When the aunt died two years ago, she left her niece a cabin in Belcarra as a family legacy. Though the place is small, bereft of services and with no easy access to the outside world, the land is premium priced. Robson is facing a spec tax bill on the order of $6,000.
Nancy Strain, 71, is a retired legal secretary and owner of a cabin in Belcarra that was built by her father almost 60 years ago. It is small, not insulated and in no plausible condition for rental. Nevertheless her place is being speculation taxed to the tune of $6,000, a tab senior citizen Strain cannot afford on a $22,000 a year pension.

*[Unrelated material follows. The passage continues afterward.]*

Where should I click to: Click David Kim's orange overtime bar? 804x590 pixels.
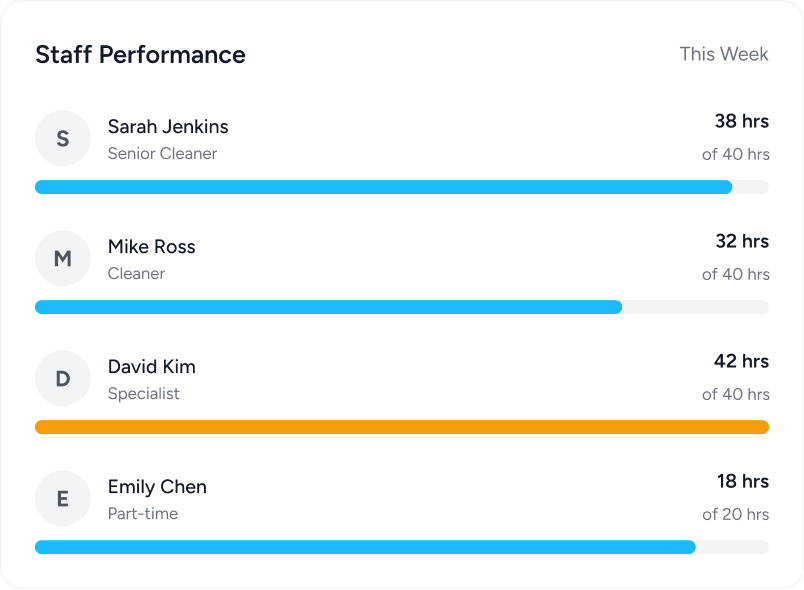coord(402,427)
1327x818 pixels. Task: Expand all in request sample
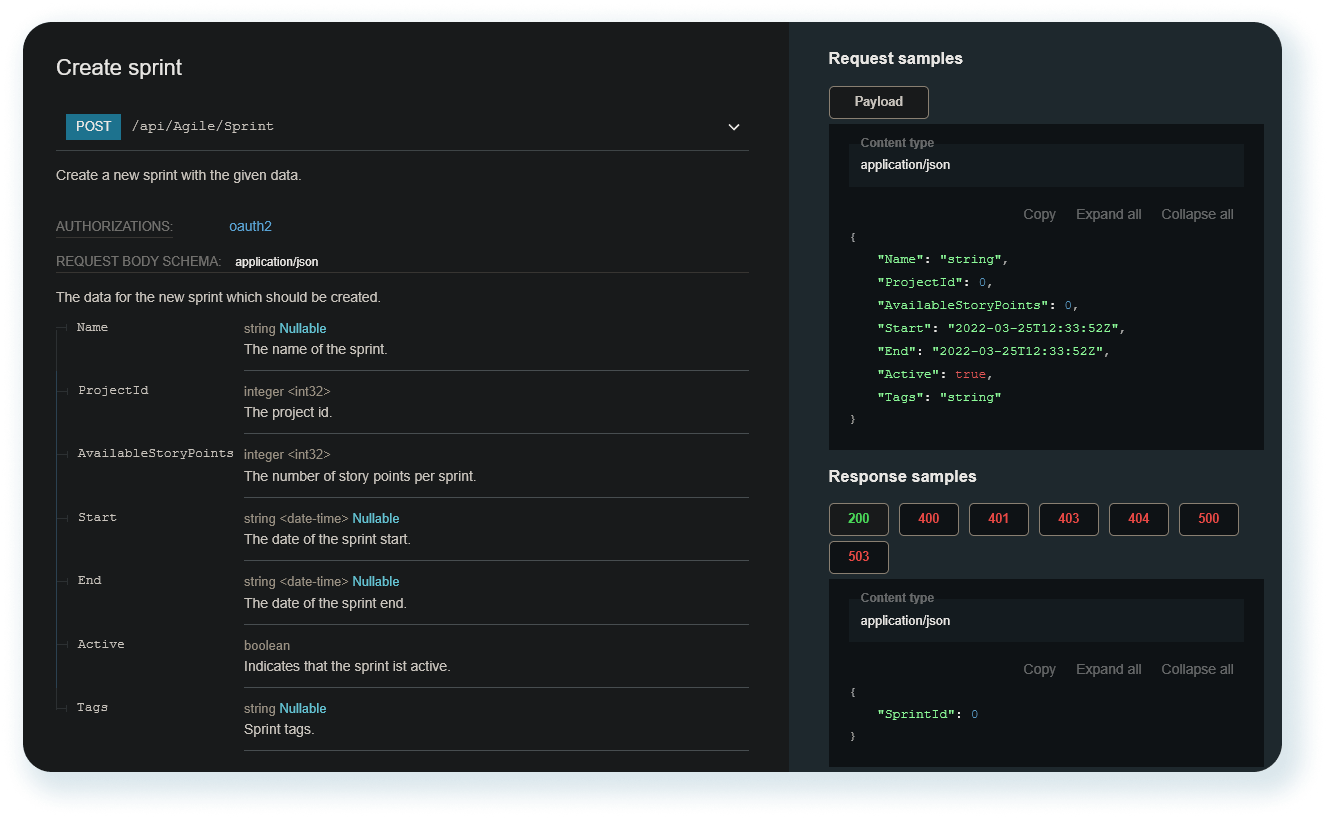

Sy Rodgers, 67, is a retired salesman. He and his wife own a lot in Belcarra that is deemed water-access only and without potable water and or sewer connection.
They face a $2,700 bill under the speculation tax and he reports that about two dozen of his neighbours, in similar situations, are being taxed as well.
The four of them, Rodgers, Strain, Robson and Melcher, were presented to the legislature during question period Tuesday as case studies in the arbitrary, grossly unfair application of the spec tax.
Opposition leader Andrew Wilkinson set the tone by quoting something Finance Minister Carole James said last year: “People in smaller communities, those with cottages, will not pay this tax.”
But there, sitting in the public gallery and looking down  on the government benches, were exhibits A, B, C and D in the NDP’s failure to exempt cottages in smaller communities such as Belcarra.
“These are not speculators, these are seniors,” said Wilkinson who was having a good day after several bad ones over his ill-advised comments on the wacky fun of rental living.
“These are people on fixed incomes. These are people who are looking for answers from this minister. What is this government doing, taxing these seniors on these cabins, which cannot be rented under any circumstances?”
In reply, James took refuge in her inability, as finance minister, to address the specific tax cases.
Generalizing, she noted that the government had established a $400,000 exemption for people with cabins and summer places.
But with the second part of her answer, she put her finger on the reason why that threshold doesn’t offer much relief for the folks from Belcarra: “The property values in Belcarra jumped in 2016 to 2017, just in one year alone, by a 47 per cent increase.”
Case in point, the Robson property. The cabin is worth $15,000, if that. The land is assessed at more than $1 million.
The NDP’s fallback position on the speculation tax is that owners of secondary properties can avoid paying by renting out their places for part of the year.